Purpose of review: Recent findings in animals suggest that diet-related factors can programme adipose tissue features in early life and remodel white adipose tissue (WAT) towards a brown adipose tissue (BAT)-like phenotype in adulthood, while impacting on body fat content and susceptibility to obesity. The purpose of this review is to address the significance of these results and their applicability in humans.
Recent findings: Nutritional conditions in the perinatal period influence sympathetic innervation to WAT and WAT cellularity in rodents. Leptin intake during the suckling period prevents obesity and other metabolic alterations in later life in rats through mechanisms that include increased sensitivity of adipose tissues to leptin. Recent data support the thermogenic functionality of inducible brown-like cells in rodent WAT and functional thermogenic beige adipogenesis from human progenitor cells. Diet-related factors and exercise can promote BAT activation and/or WAT-to-BAT remodelling (WAT browning) in animals.

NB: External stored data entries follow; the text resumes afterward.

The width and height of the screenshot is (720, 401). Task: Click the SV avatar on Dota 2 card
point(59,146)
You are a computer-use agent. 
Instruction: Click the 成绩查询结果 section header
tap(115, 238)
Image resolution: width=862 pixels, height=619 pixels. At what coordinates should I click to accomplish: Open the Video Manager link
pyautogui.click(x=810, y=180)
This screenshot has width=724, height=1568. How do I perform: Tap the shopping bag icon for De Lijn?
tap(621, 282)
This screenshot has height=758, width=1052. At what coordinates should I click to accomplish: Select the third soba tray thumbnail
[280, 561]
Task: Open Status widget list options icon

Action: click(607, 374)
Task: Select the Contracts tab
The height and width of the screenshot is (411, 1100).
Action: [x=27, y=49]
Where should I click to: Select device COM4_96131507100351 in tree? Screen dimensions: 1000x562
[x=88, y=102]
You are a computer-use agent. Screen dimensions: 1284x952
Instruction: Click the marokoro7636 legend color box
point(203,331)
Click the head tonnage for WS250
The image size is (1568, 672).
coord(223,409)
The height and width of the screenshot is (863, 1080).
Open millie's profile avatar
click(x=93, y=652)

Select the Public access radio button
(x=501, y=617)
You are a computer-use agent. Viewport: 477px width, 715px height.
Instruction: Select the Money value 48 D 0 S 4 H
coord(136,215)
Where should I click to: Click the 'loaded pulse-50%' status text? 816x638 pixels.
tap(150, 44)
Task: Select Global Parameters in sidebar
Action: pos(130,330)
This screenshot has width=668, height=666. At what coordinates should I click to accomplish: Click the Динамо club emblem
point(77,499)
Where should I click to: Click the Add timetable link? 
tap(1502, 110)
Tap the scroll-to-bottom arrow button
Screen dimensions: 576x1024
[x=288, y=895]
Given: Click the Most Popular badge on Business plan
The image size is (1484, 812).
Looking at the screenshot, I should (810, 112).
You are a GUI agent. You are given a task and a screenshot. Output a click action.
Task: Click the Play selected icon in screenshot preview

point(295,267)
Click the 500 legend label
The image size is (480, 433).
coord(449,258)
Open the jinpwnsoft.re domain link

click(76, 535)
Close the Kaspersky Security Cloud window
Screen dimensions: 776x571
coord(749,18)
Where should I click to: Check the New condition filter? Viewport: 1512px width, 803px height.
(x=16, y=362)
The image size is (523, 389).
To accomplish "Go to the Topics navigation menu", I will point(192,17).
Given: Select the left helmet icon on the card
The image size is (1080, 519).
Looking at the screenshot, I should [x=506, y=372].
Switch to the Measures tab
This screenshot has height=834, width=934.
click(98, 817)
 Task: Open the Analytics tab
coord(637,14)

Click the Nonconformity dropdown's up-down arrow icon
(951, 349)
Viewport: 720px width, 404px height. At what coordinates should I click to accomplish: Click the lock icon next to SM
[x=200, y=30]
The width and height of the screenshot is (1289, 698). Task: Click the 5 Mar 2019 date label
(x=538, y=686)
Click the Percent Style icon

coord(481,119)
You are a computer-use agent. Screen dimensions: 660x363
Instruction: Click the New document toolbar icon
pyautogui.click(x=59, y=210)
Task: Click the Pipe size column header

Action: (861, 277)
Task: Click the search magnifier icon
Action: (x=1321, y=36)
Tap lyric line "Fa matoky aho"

Summary: Animal studies suggest that adipose tissue health and whole body adiposity might be influenced by early life nutrition and lifestyle factors in adulthood impacting energy metabolism in adipose tissues. For this knowledge to be translated to humans, biomarkers allowing early detection of the programming status of the individual and technologies allowing measuring of the thermogenic activity of adipose tissue depots in vivo are required.